Facebook, the same company which was involved in the Cambridge Analytica Scandal, which collected personal data belonging to millions of Facebook users without their consent by British consulting firm Cambridge Analytica, predominantly used for political advertising; is researching a similar AI system that sees, hears, and remembers everything that you do.
A new research project led by Facebook’s AI team is researching an AI system that will constantly analyze people’s lives using first-person video. Recording everything that they see, do, and hear to help them with everyday tasks with a series of skills, including –
- Episodic memory: What happened when (e.g., “Where did I leave my wallet?”)?
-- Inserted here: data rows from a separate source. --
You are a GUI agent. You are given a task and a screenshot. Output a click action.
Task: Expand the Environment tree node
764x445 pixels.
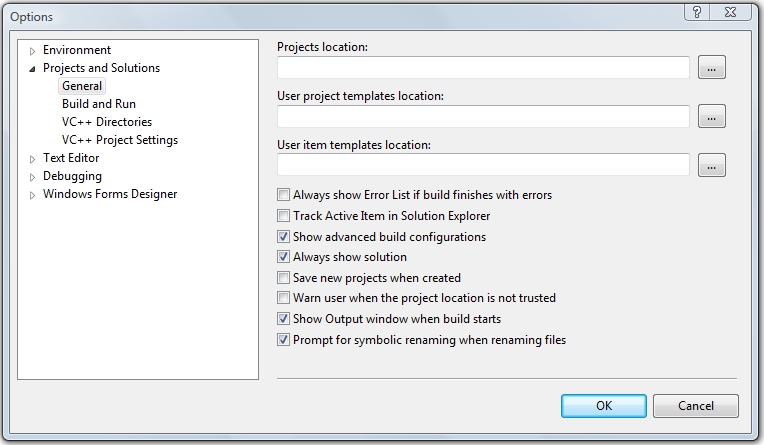click(33, 51)
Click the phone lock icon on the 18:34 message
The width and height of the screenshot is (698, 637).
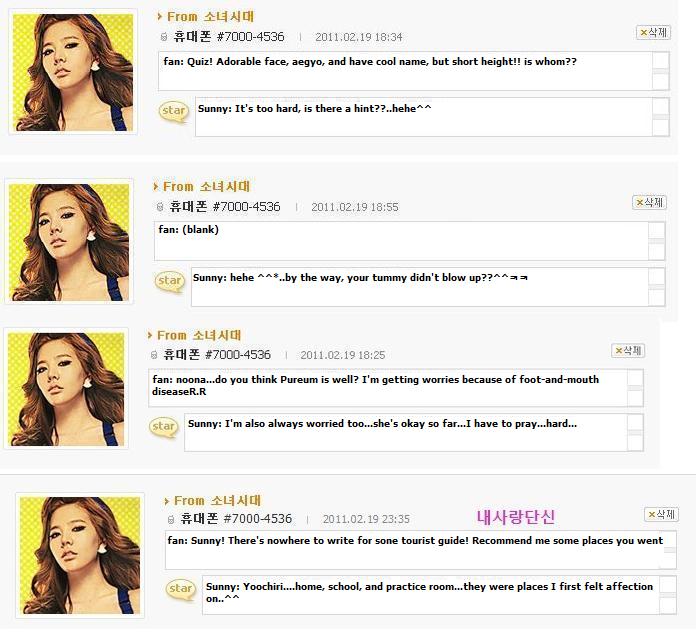(x=163, y=37)
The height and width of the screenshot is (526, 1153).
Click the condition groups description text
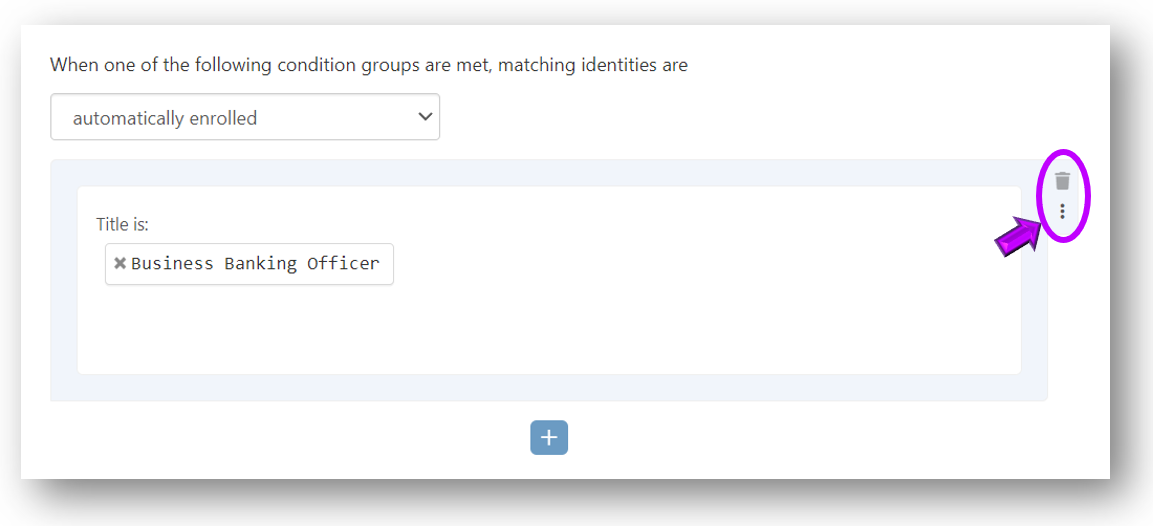click(x=368, y=65)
- Forecasting: What am I likely to do next (e.g., “Wait, you’ve already added sugar to this recipe”)?
- Hand and object manipulation: What am I doing (e.g., “Teach me how to play the guitar”)?
- Audio-visual diarization: Who said what & when (e.g., “What was the main topic during class?”)?
- Social interaction: Who interacts with whom (e.g., “Help me better hear the person talking to me at this noisy restaurant”)?
At the moment, no AI has the capabilities listed above. Right now, AI systems would find tackling any of these problems challenging, but creating datasets and benchmarks are tried-and-tested methods to spur development in the field of AI, and Facebook is doing exactly this.
Facebook partnered with 13 universities around the world to collect the data. This helped create an enormous dataset, with some 3,205 hours of footage recorded by 855 participants living in nine different countries. The universities were responsible for collecting the data. Participants wore GoPro cameras and AR glasses to record videos of unscripted activity, some of whom were paid. This ranges from construction work to baking to playing with pets and socializing with friends.
Such an AI system would have massive privacy implications. Privacy experts are already worried about how Facebook’s Ray-Ban Stories glasses allow the wearers to record public members covertly.
Such concerns will only be gravely increasing if future versions of the hardware record footage and analyze and transcribe it, potentially turning wearers into walking surveillance machines.